[Start of Attachment]
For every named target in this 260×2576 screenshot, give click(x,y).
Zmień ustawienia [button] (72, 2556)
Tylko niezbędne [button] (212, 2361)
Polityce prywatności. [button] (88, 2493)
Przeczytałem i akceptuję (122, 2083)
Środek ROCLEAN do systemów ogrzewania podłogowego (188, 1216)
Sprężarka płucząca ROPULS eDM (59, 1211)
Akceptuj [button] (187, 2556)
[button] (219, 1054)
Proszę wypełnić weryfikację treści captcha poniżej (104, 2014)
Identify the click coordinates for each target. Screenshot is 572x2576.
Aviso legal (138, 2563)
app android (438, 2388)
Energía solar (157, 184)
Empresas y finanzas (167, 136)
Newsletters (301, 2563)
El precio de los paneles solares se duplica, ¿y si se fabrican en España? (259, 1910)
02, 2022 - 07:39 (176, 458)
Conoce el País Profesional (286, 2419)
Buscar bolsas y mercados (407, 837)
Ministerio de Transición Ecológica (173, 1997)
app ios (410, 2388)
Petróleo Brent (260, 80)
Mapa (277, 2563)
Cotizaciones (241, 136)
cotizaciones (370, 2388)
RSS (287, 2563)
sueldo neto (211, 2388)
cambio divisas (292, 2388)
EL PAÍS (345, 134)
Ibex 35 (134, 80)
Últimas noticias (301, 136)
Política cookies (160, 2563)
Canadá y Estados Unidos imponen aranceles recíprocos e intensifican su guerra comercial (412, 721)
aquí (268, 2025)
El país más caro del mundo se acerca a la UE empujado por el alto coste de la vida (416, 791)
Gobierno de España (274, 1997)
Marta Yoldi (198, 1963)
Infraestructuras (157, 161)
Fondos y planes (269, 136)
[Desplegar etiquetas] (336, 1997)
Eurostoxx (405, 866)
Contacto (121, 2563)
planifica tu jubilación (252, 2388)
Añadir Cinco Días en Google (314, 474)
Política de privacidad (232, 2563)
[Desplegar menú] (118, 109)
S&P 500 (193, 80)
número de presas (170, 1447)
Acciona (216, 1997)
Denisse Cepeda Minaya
[End of Attachment]
→ Task goal
What you should output is every line of the records above, from the first through the line containing "[button] (219, 1054)", unchanged.

→ Response
For every named target in this 260×2576 screenshot, give click(x,y).
Zmień ustawienia [button] (72, 2556)
Tylko niezbędne [button] (212, 2361)
Polityce prywatności. [button] (88, 2493)
Przeczytałem i akceptuję (122, 2083)
Środek ROCLEAN do systemów ogrzewania podłogowego (188, 1216)
Sprężarka płucząca ROPULS eDM (59, 1211)
Akceptuj [button] (187, 2556)
[button] (219, 1054)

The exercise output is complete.